_PROBLEM TO WORK ON_
Wherever "Click" appears in a line of the listing, that line should be returned.

_RECORDS SUPPLIED_
((

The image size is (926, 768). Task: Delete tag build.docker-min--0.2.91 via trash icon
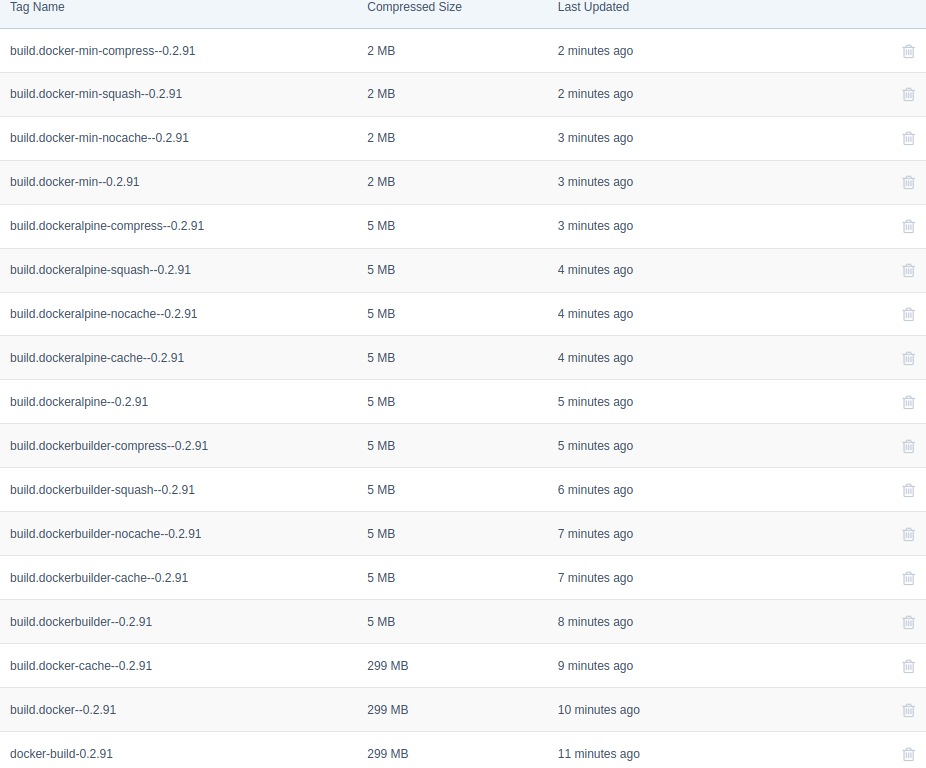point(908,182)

))
((

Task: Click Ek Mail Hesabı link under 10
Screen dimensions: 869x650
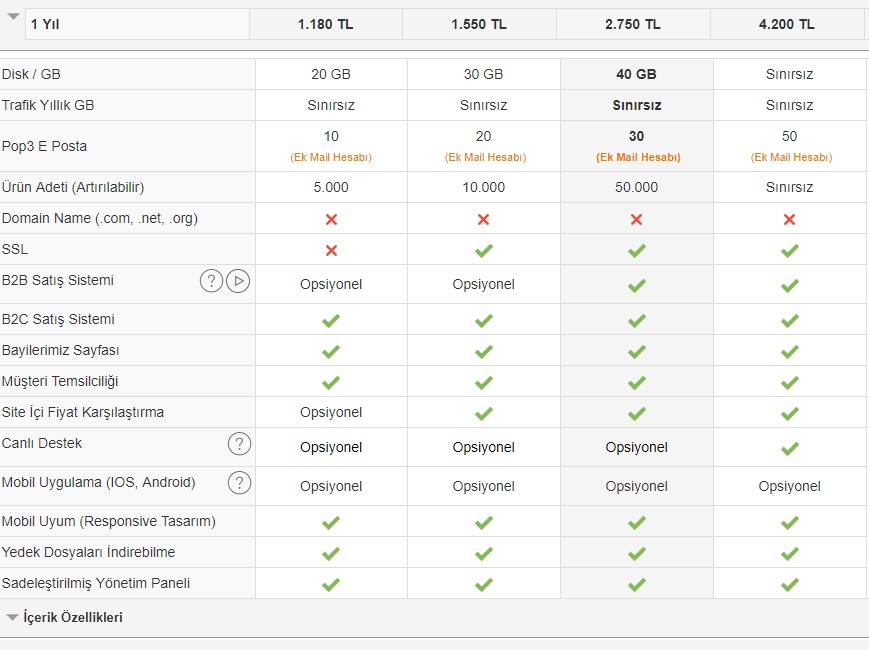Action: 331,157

))
((

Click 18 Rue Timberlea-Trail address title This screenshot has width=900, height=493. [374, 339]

))

_ANSWER FOR THIS EXERCISE_
Task: Click Ek Mail Hesabı link under 10
Click 18 Rue Timberlea-Trail address title This screenshot has width=900, height=493. [374, 339]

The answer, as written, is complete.